Like most things we were looking forward to, Full Disclosure Theatre’s Xposed has been on hold for the last eighteen months. But finally, the new writing night of short plays about queer life returns to Southwark Playhouse. And it was worth the wait.
Seven short plays were presented during the two-hour showcase, kicking off with Flop by Phil Charles. This quirky little short, directed by Chris Davis, about a man afraid to tell his partner he’s become impotent, and is subsequently visited by the God of Virility, was a gentle introduction to proceedings.
Nikki Hill’s Faith, directed by John Livesey followed. This beautifully written monologue explored the conflicts that can occur between homosexuality and religion, set around an upcoming same sex marriage in a church. Izzy Hayden delivered the performance of the night, with a touching and visceral approach to Hill’s script.
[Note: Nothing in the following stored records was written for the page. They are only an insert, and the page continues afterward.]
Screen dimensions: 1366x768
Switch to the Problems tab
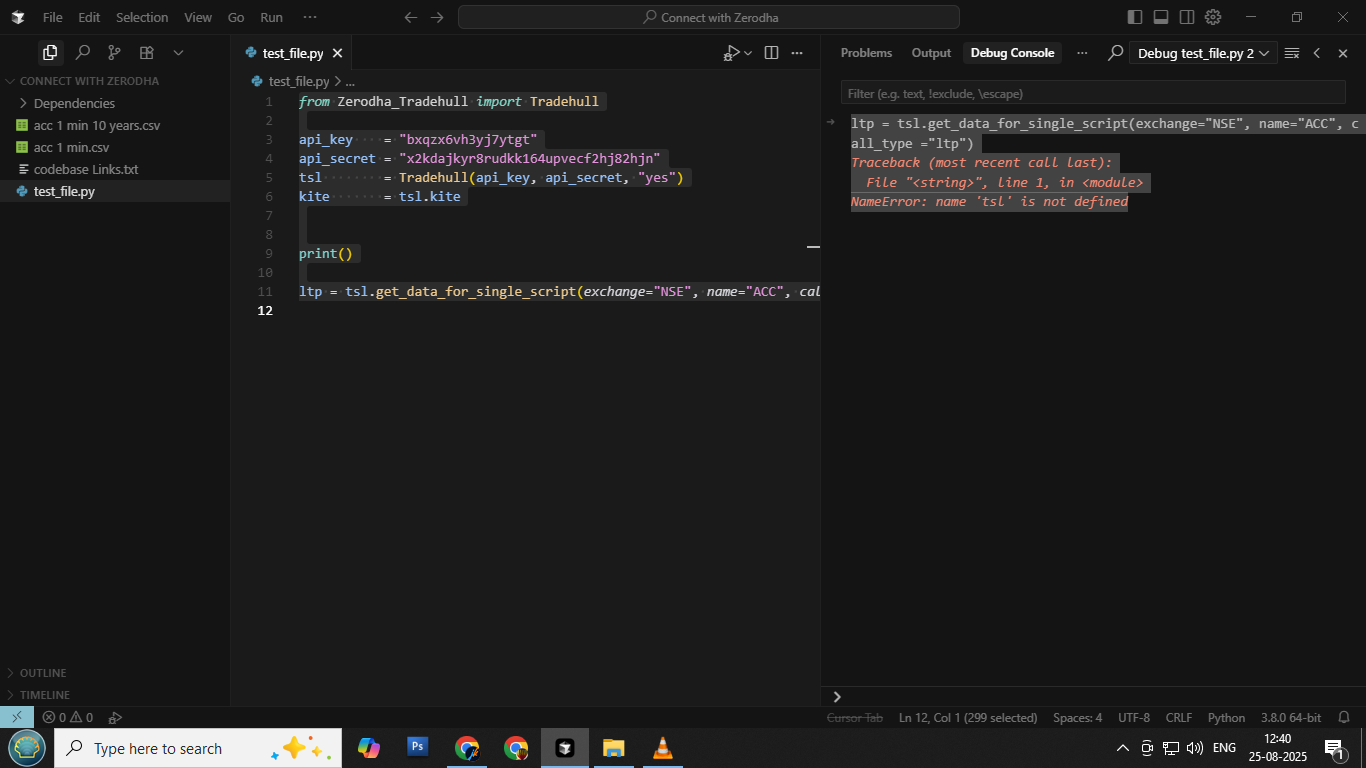tap(866, 53)
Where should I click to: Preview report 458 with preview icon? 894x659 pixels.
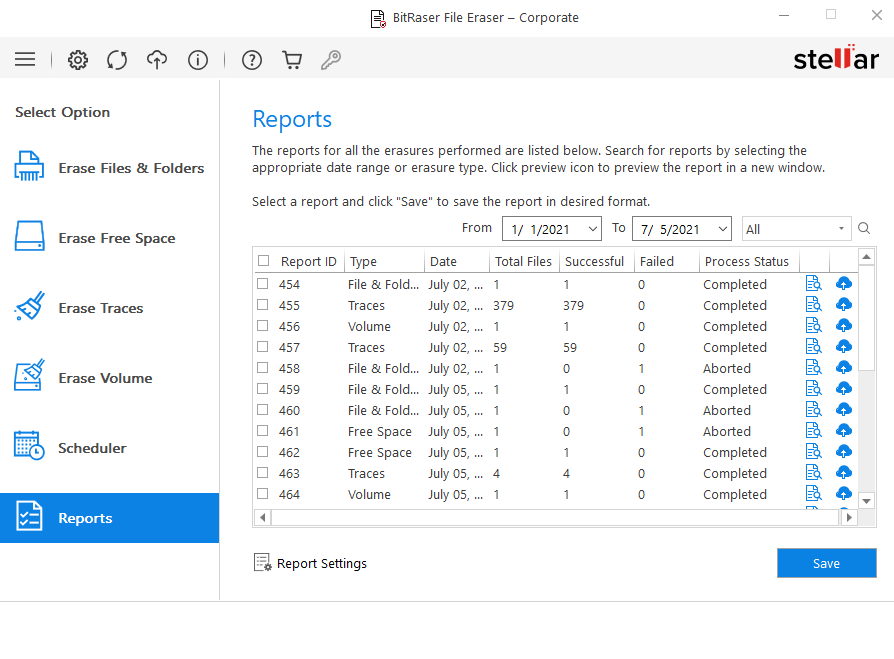(814, 368)
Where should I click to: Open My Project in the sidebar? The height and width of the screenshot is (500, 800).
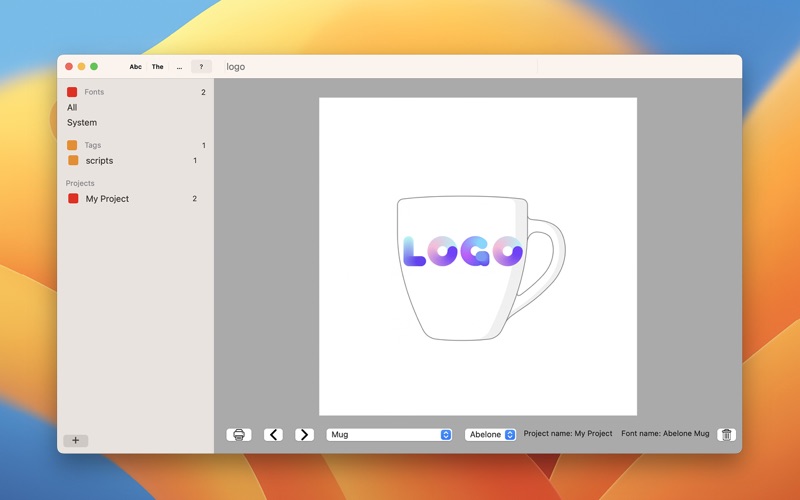107,199
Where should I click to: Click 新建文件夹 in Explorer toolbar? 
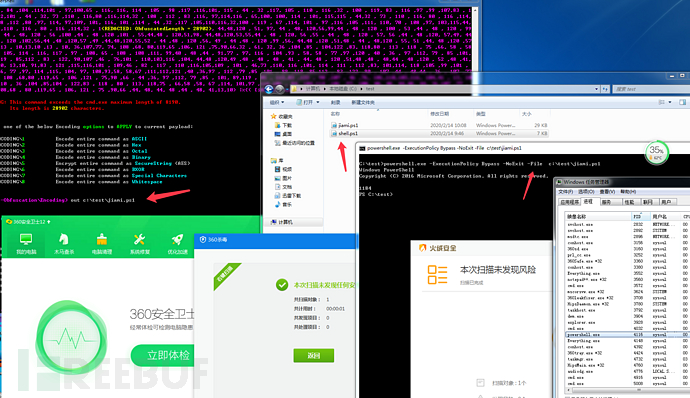pyautogui.click(x=363, y=103)
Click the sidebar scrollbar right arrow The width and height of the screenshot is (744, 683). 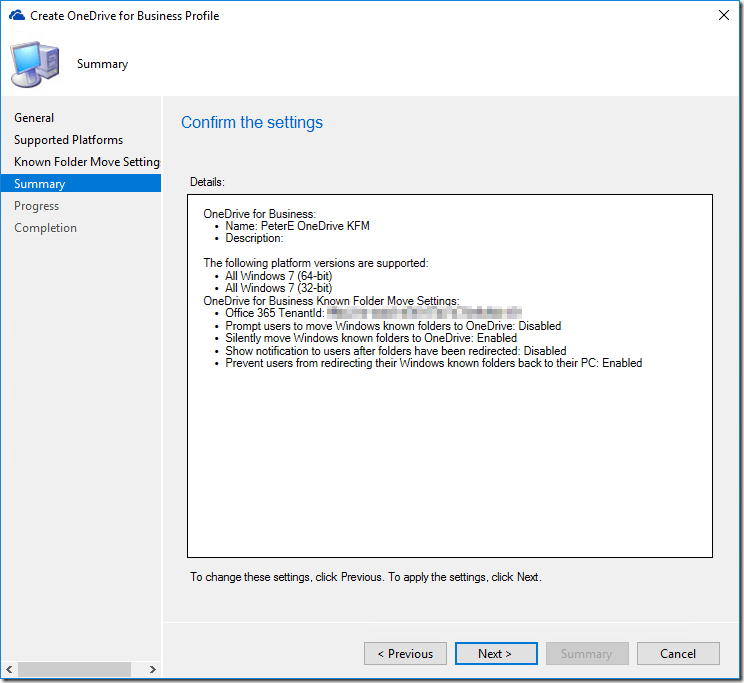click(x=152, y=669)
The audience may have worried that this version of Xposed had peaked too early, but any concerns were alleviated as Ashley Byam and Sam Craig took to the stage in Alex Britt’s brutally funny Blank Page. The two-hander, about a Grinder hook up that doesn’t quite go to plan, did not fail to engage the audience, and Matthew Iliffe’s punchy direction ensured this play elicited the first proper laughs of the evening. But despite the comedy, this is an astutely written play, and of all the writers taking part, Alex Britt is one to keep an eye on.
The first act closed with Front Seat Passenger by Lydia Higman and directed by Amelia Rogers. Another strong comic play about a teenage couple who have very different experiences when revealing their relationship to their parents. Ellie Cooper, Cecilia Rodriguez and Georgina Tack kept the audience enthralled throughout with their quick witted performances.
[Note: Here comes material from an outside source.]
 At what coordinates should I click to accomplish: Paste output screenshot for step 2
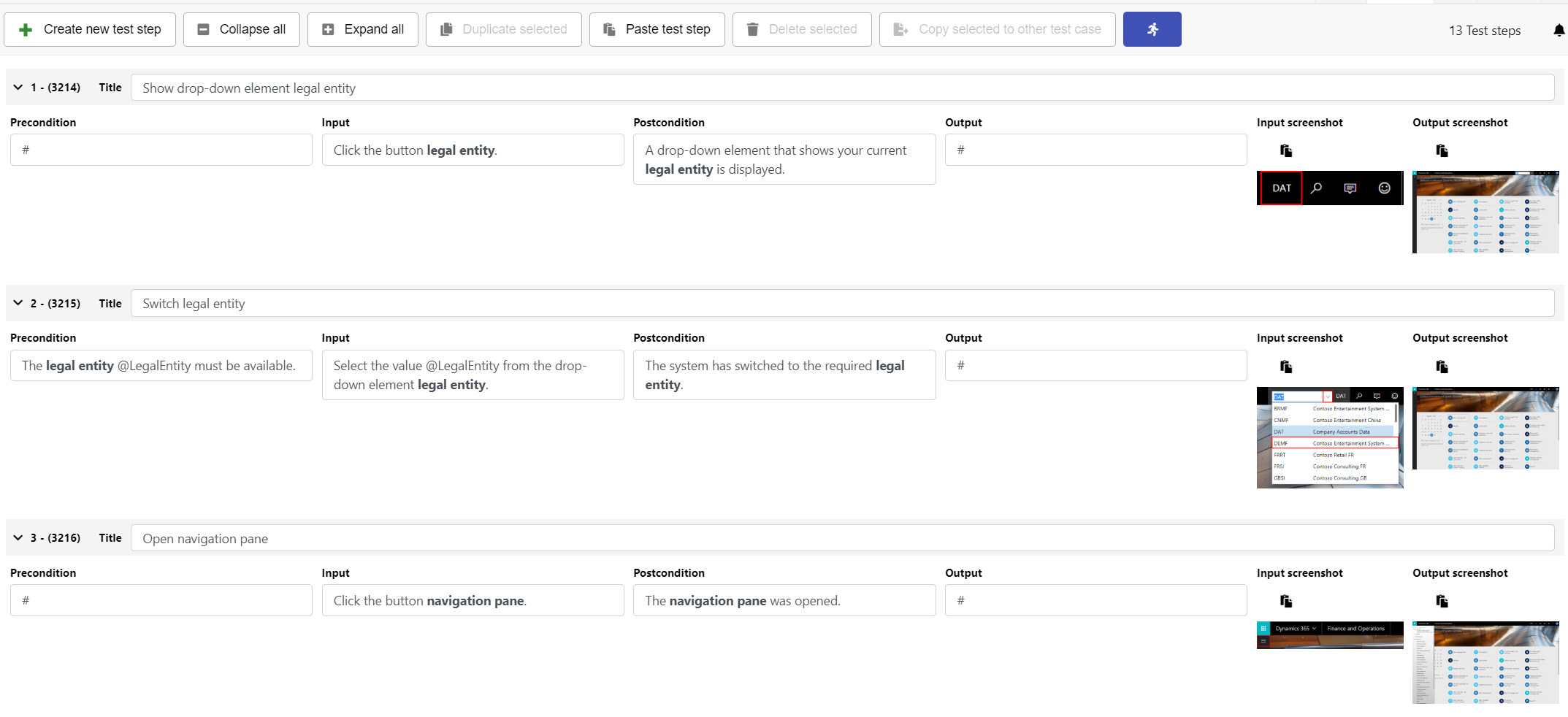(x=1442, y=367)
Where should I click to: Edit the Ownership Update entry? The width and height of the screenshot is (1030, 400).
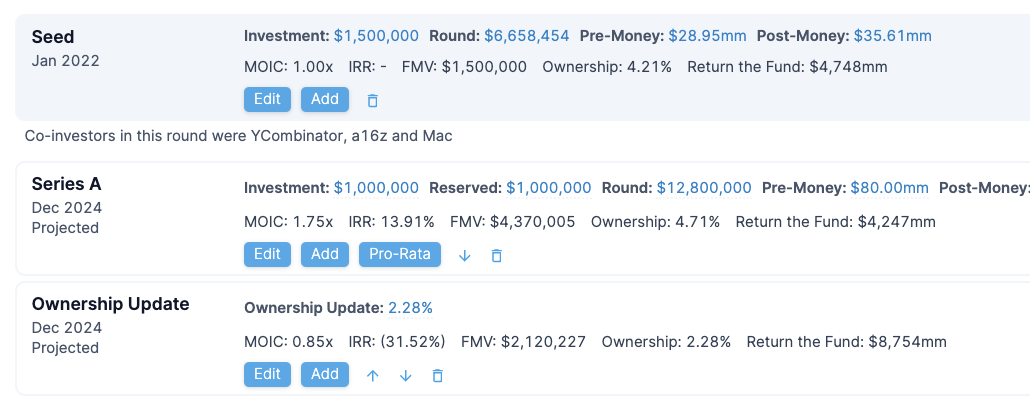267,374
Opening the second act, Kate Reid’s Again and Again and Again felt like the one play of the evening that needs to be developed into a full-length play. With direction by Edwina Strobl, Esmée Cook and Molly Keogh whetted the audience’s appetite with this deliciously awkward situation that sees a former couple now reunited to discover they are now dating a pair of siblings.
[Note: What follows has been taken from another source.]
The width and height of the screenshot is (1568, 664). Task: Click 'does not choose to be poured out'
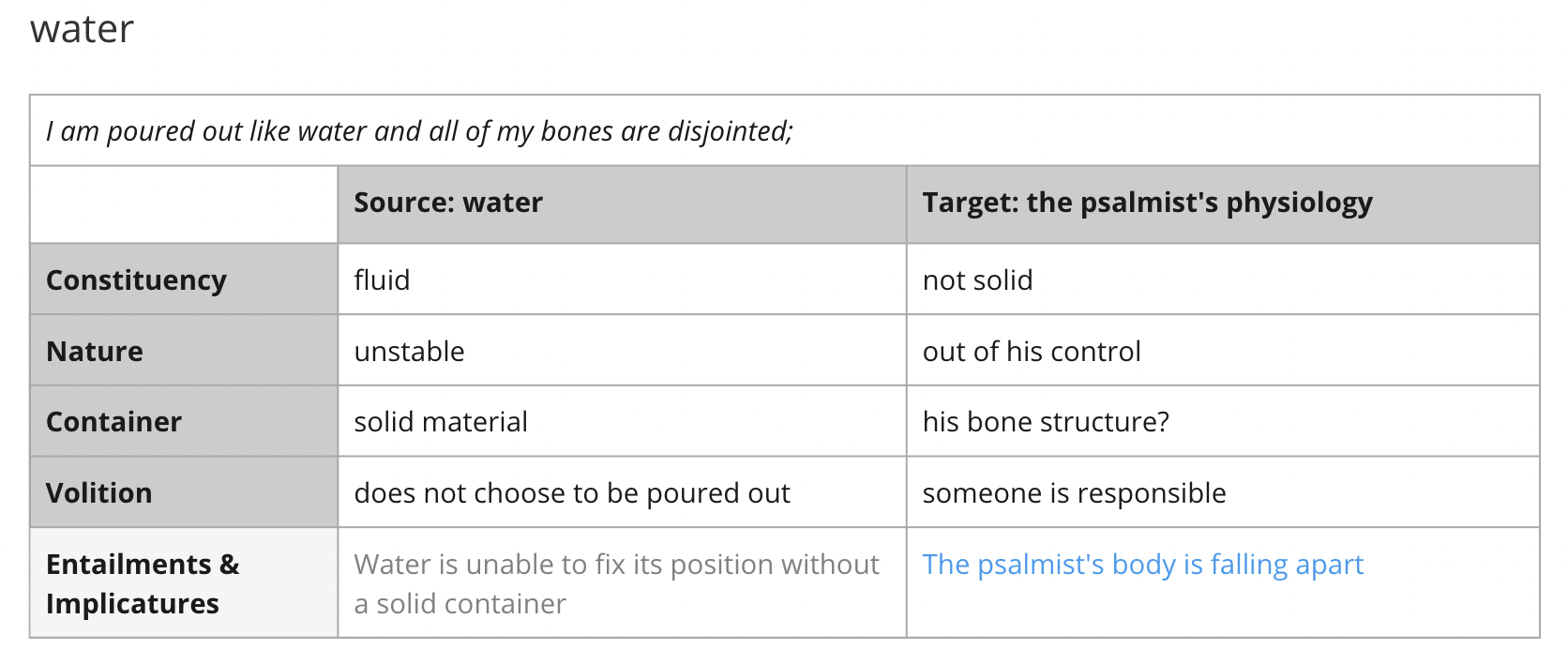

While most of the plays so far had an element of comedy, the final two took a more serious stance. Jamie Hancock’s Low-functioning Queer directed by Robyn Lexi focusses on a high functioning autistic person attempting to date. While many elements of the script and staging were intended to reflect the lived experiences of the central character, the combination of it all made it difficult for the audience to follow, and ultimately it’s important message was lost.
Frances Eva Lea’s Donal, directed by Ed Theakston, closed the evening. A whip smart short that looks at the experiences of a pair of co-workers distanced by age but bonded by similar experiences. This is another of the evenings offerings that could afford to be extended, with compelling characters and plenty of scope for them to flourish.
Pre-pandemic, Full Disclosure Theatre ran Xposed regularly. It’s a wonderful opportunity for emerging writers, directors, and performers to have a staged showcase, so it’s return feels somewhat like a return to normality, but also reminds us how difficult it can be for new work to be seen, whether there’s a pandemic or not.